Di solito, il dolore indotto da una discopatia è “orizzontale”, ovvero si localizza nella zona in cui è presente la protrusione discale e tende a non fuoriuscire da quell’area. Talvolta, però, può evolvere nella nota sciatalgia (riconoscibile per il dolore che si irradia sia lateralmente sia posteriormente a coscia e gamba verso la pianta del piede), che nella sua forma grave è dovuta quasi sempre all’ernia del disco: «In questo caso il disco non è soltanto deteriorato, ma arriva a rompersi comportando la fuoriuscita del nucleo polposo, che invade lo spazio circostante comprimendo le radici nervose», descrive il dottor Conti.

«Per arrivare a una diagnosi precisa, è necessaria una visita specialistica che si avvalga anche di alcuni esami, come radiografia, Tac o risonanza magnetica del rachide lombosacrale.
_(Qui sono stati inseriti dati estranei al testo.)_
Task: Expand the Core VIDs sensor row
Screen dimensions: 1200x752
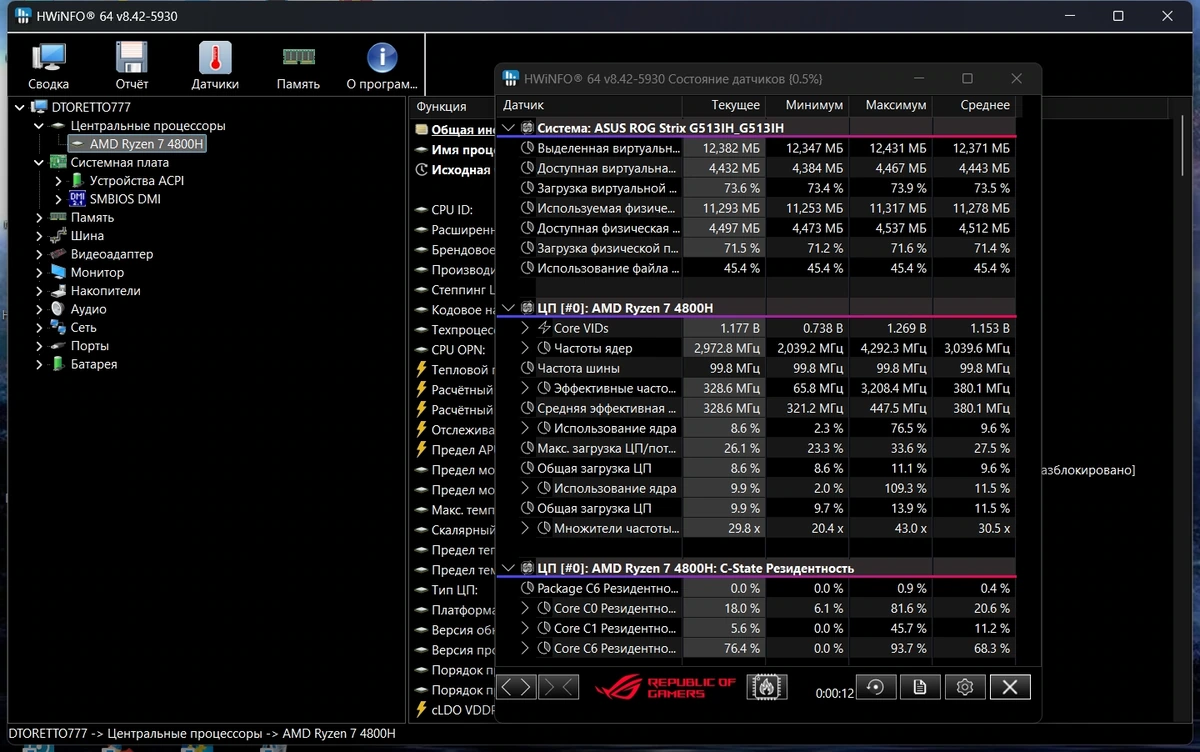Action: 526,328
Soprattutto l’ultima è in grado di osservare con precisione le condizioni di idratazione dei dischi intervertebrali, di misurare le eventuali protrusioni e di valutare se queste vanno a toccare le strutture nervose circostanti». Di solito, la discopatia interessa un unico livello (il più colpito è quello collocato fra la quinta vertebra lombare e la prima sacrale, la più sovraccaricata), altre volte invece ci sono più dischi interessati dal problema e il classico sintomo è la rigidità della colonna vertebrale.


Quali sono i fattori di rischio

La principale causa di discopatia è l’invecchiamento fisiologico, perché la degenerazione dei dischi intervertebrali fa parte della normale usura a cui l’organismo va incontro nel corso del tempo. «Un ulteriore fattore di rischio è il sovraccarico della colonna vertebrale, dovuto principalmente a sovrappeso e obesità che provocano un maggiore schiacciamento dei dischi, ma anche alla gravidanza, quando è facile per le donne incorrere nel dolore lombare».
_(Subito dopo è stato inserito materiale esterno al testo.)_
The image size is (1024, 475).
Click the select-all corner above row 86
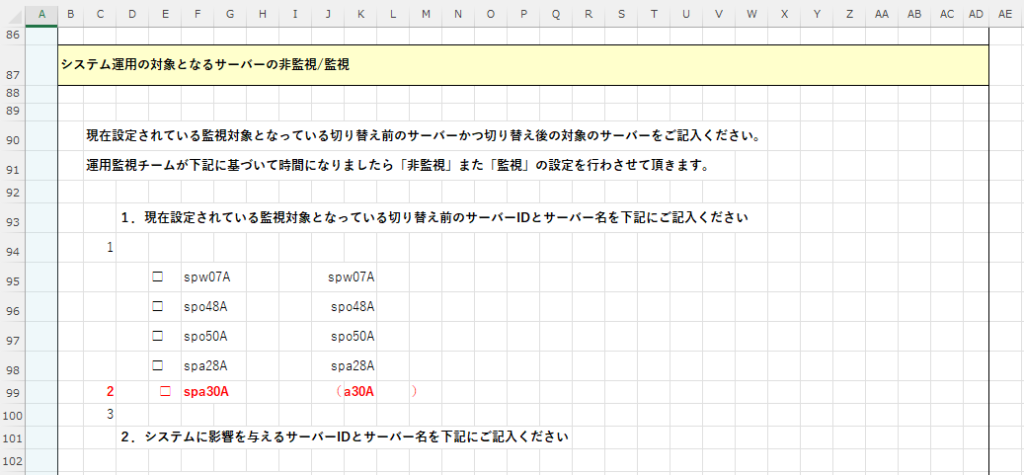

Un altro fattore di rischio è il fumo di sigaretta, che riduce l’ossigenazione dei tessuti e determina delle vasculopatie, cioè un’occlusione dei vasi sanguigni, anche a livello della schiena, aumentando i fenomeni di degenerazione vertebrale. «E poi c’entrano la vita sedentaria, una scarsa idratazione e la mancanza di attività fisica intensa e costante, scelta in base alle caratteristiche personali», tiene a precisare il dottor Conti.


Come si cura 

In caso di lombalgia acuta, il dolore può essere attenuato in maniera farmacologica (mediante antinfiammatori e analgesici) oppure con l’ossigeno-ozonoterapia, che consiste in iniezioni intramuscolari paravertebrali, dunque nella zona dolente, di una miscela a base di ossigeno e ozono, dosata mediante un apposito macchinario. «Quando invece la lombalgia tende a cronicizzarsi perché si è in presenza di una discopatia, la prima regola è rieducarsi alla vita quotidiana: ciò significa che il medico fisiatra e il fisioterapista insegnano come comportarsi correttamente nelle varie situazioni, come compiere movimenti corretti, come correggere la postura, come mantenersi in movimento.

In sostanza, il trattamento deve essere attivo, nel senso che il paziente non è l’esecutore di prescrizioni mediche, ma un cosciente protagonista della propria terapia». Enormi vantaggi si possono ottenere con l’idrokinesiterapia, una terapia basata sul movimento in acqua, possibilmente termale ad alta mineralizzazione, che consente di decoaptare i dischi intervertebrali, cioè di ridurre il carico su di essi, compiere esercizi di rinforzo della muscolatura addominale e del tronco, in modo da bilanciare e riportare in asse la colonna vertebrale. A chi rivolgersi? «Le prime figure di riferimento sono il medico fisiatra e, subito dopo, il fisioterapista. In caso di lombalgia acuta invece, che fa sospettare ernia del disco o altre problematiche, entrano in gioco anche l’ortopedico e il neurochirurgo», conclude il dottor Conti.